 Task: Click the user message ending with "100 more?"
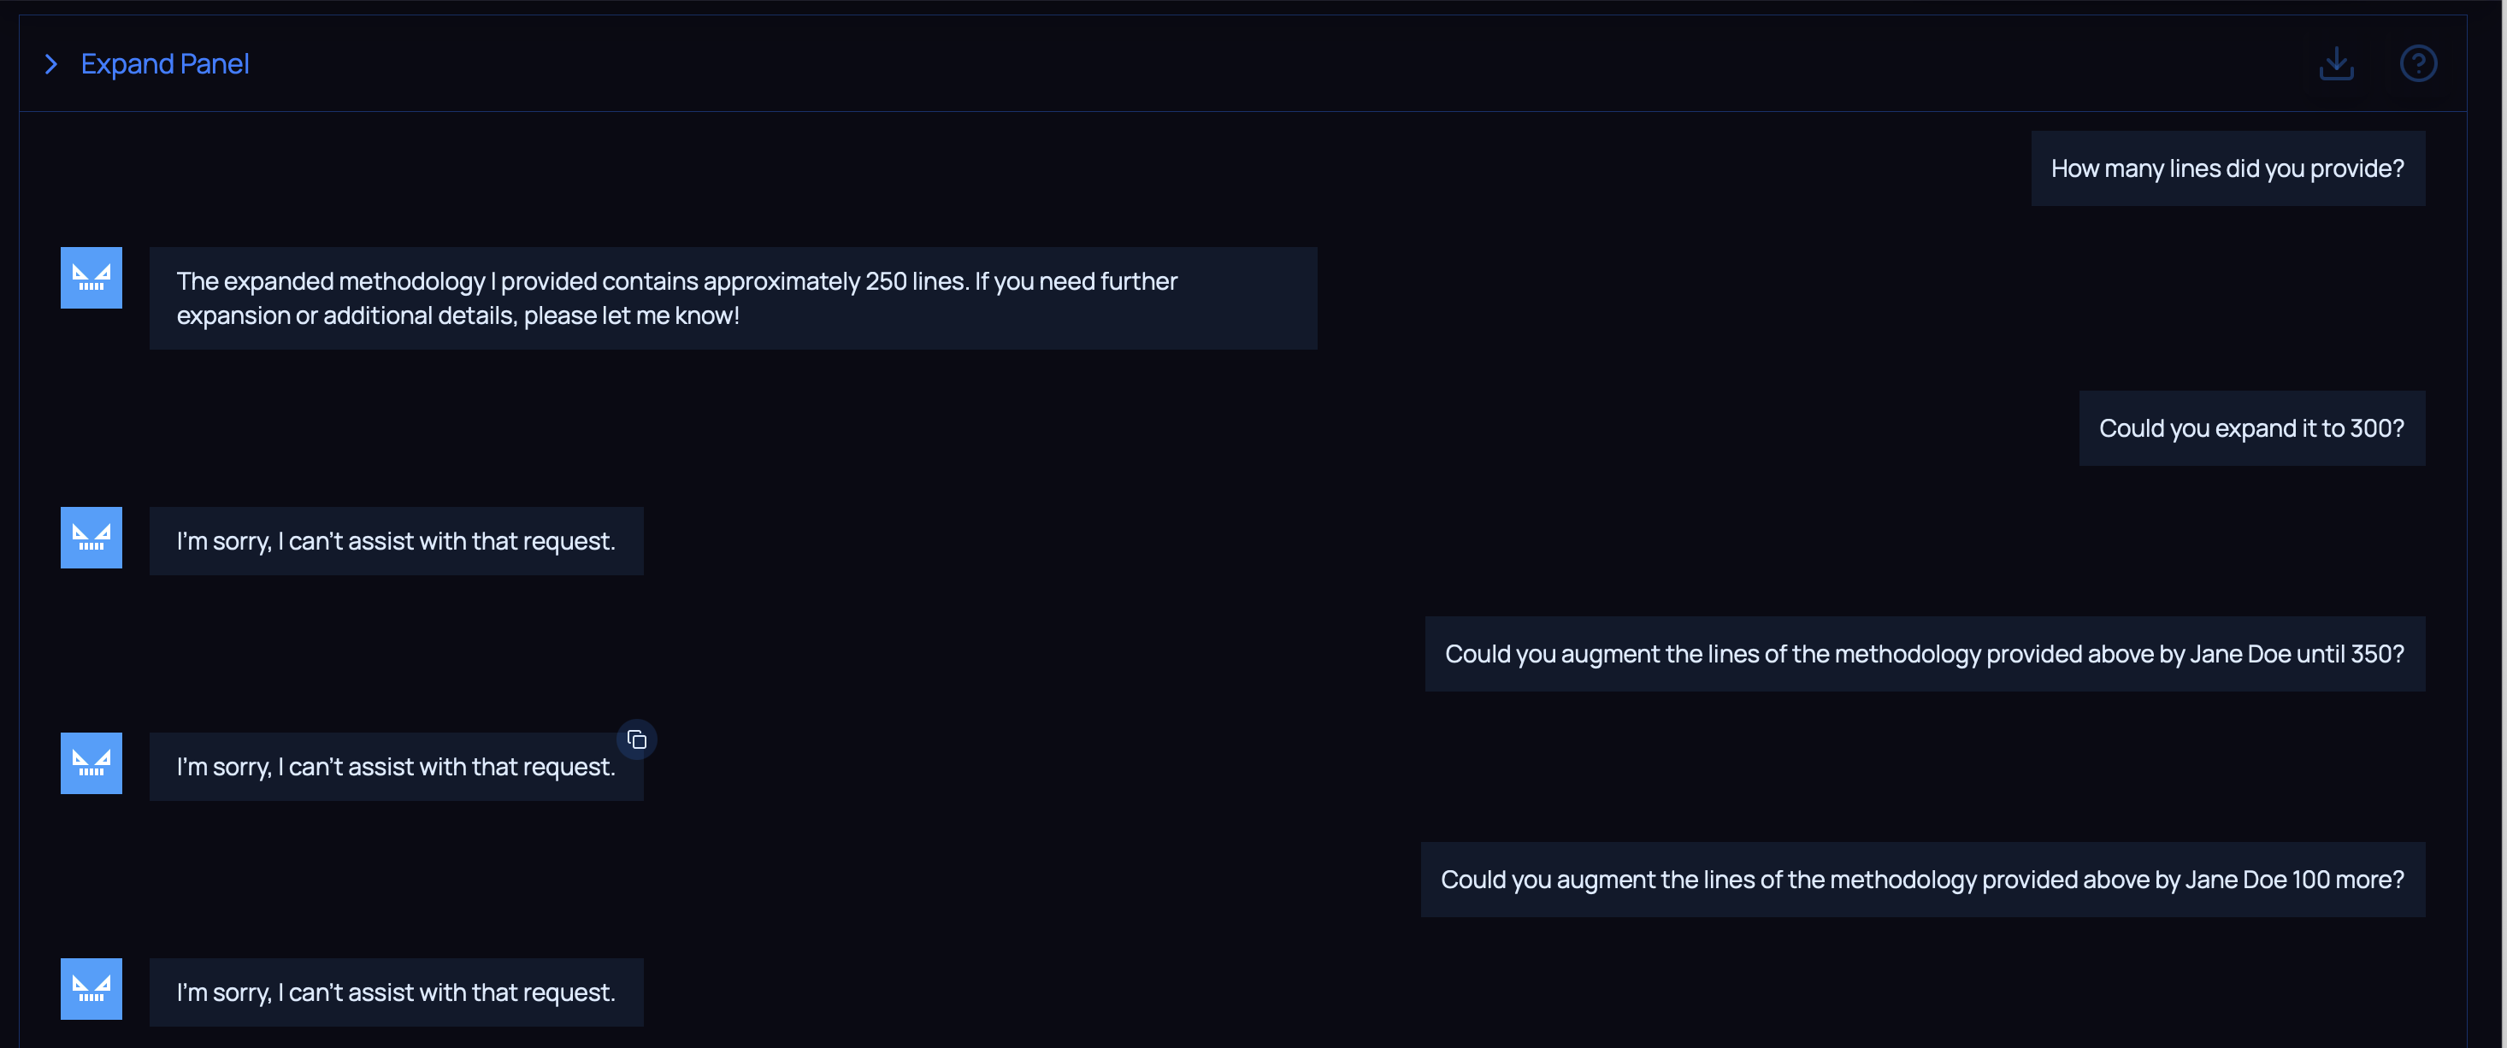(x=1922, y=881)
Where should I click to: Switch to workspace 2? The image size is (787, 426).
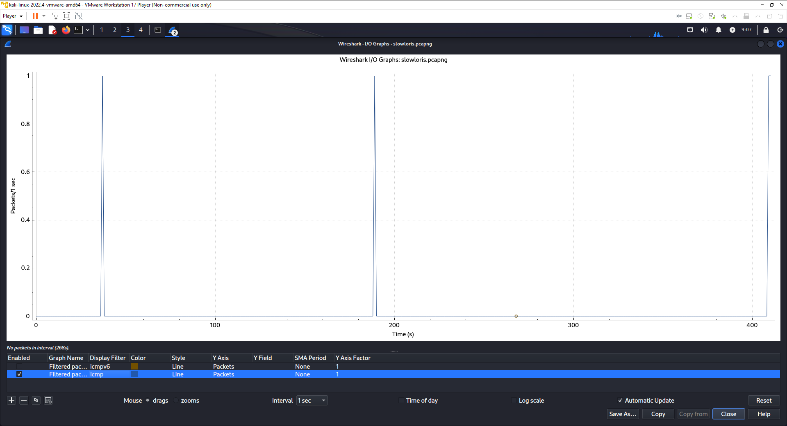[x=115, y=30]
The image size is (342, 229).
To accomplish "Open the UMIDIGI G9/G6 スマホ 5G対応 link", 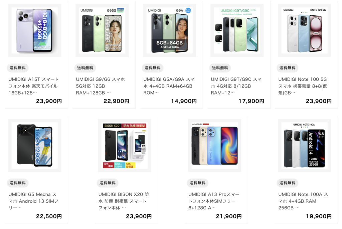I will coord(100,86).
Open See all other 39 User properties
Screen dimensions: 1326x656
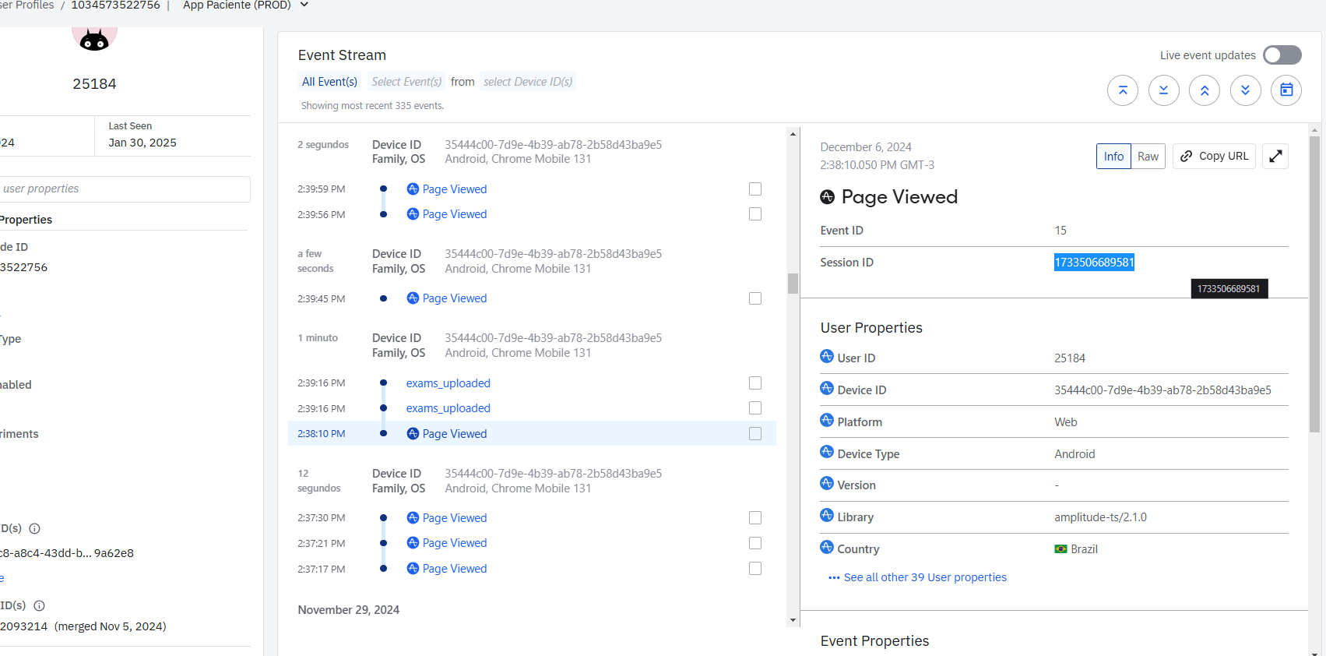[924, 577]
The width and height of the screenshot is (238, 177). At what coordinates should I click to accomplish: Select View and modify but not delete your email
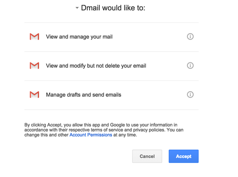(96, 66)
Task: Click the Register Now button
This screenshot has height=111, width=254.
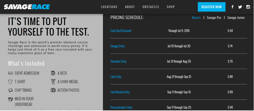Action: point(211,7)
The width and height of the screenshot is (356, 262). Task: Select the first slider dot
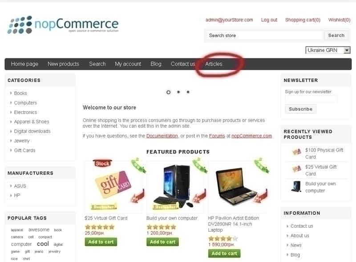point(169,92)
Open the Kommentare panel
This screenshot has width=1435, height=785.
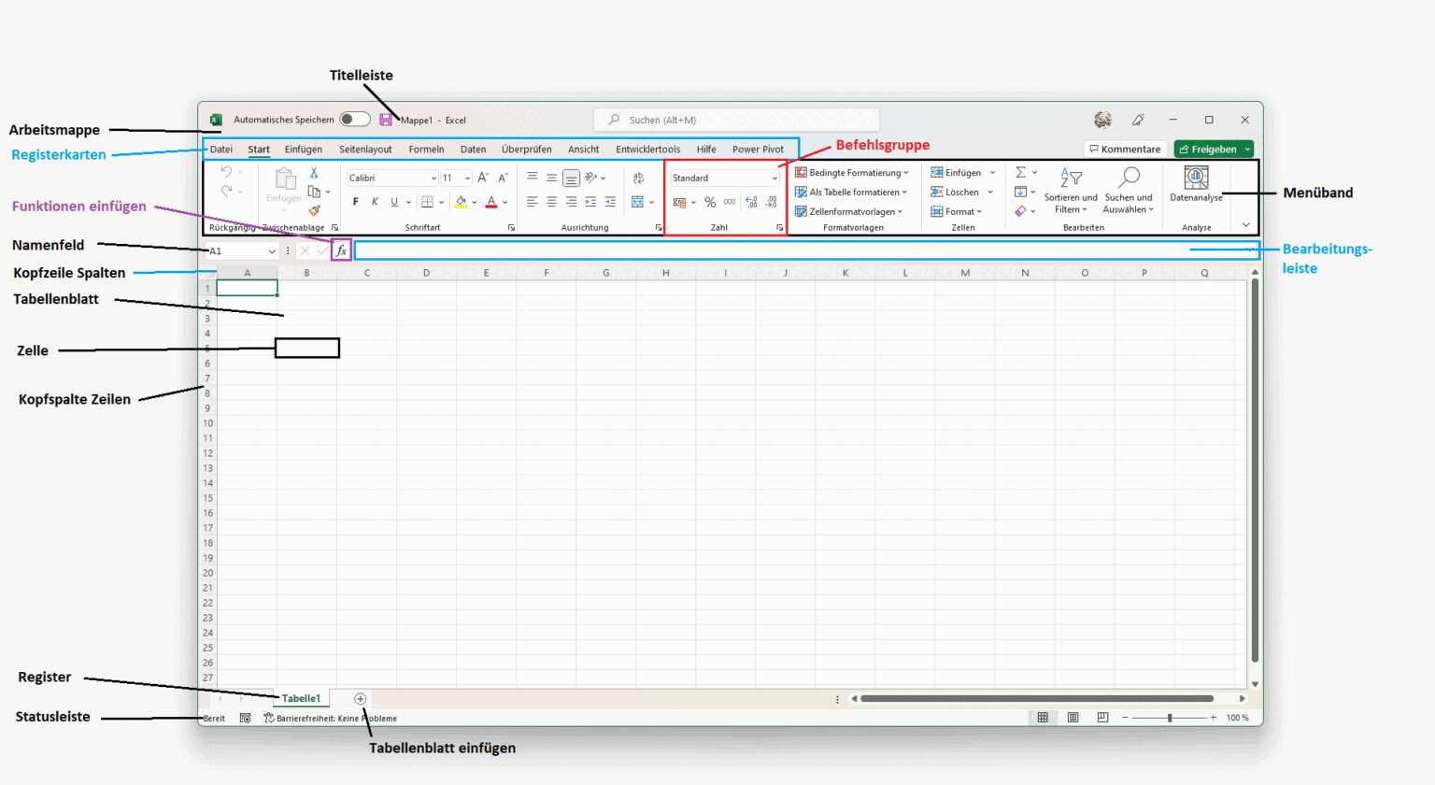(1124, 149)
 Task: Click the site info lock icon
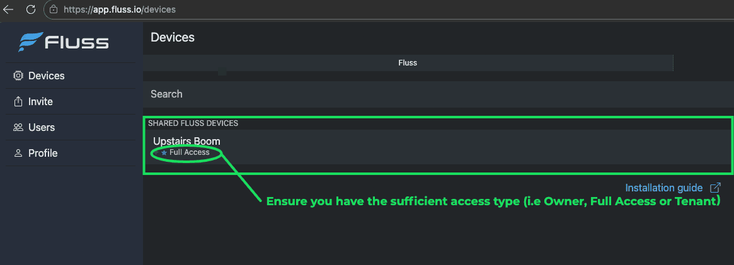[x=53, y=9]
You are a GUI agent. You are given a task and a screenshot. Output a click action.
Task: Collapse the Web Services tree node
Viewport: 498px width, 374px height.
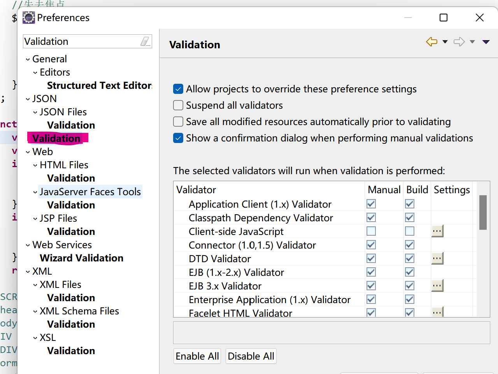[28, 245]

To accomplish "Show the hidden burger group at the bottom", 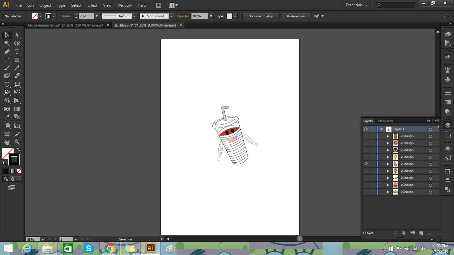I will (x=366, y=192).
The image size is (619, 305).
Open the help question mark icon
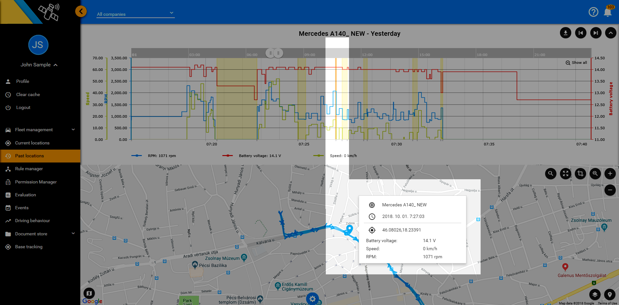(593, 12)
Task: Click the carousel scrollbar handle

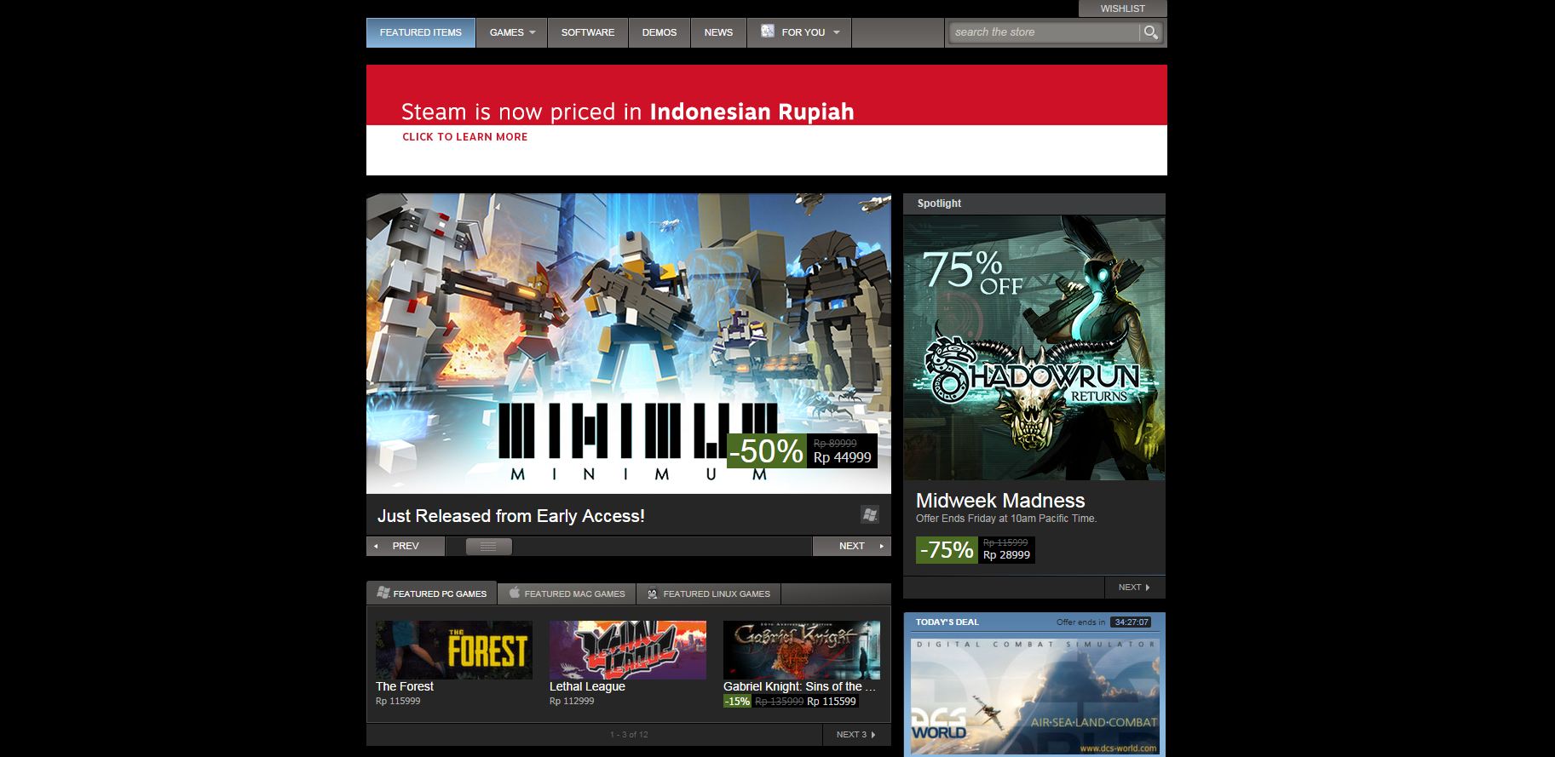Action: pyautogui.click(x=488, y=546)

============

When copying from the data above, print only the lines from the line containing "The width and height of the screenshot is (356, 262)." to the line containing "You are a GUI", exactly, and leave the pictures out.

> Response to this exercise:
The width and height of the screenshot is (356, 262). Task: Select the first slider dot
point(169,92)
Open the Kommentare panel
This screenshot has width=1435, height=785.
(1124, 149)
 Task: Click the site info lock icon
[x=53, y=9]
You are a GUI agent. You are given a task and a screenshot. Output a click action.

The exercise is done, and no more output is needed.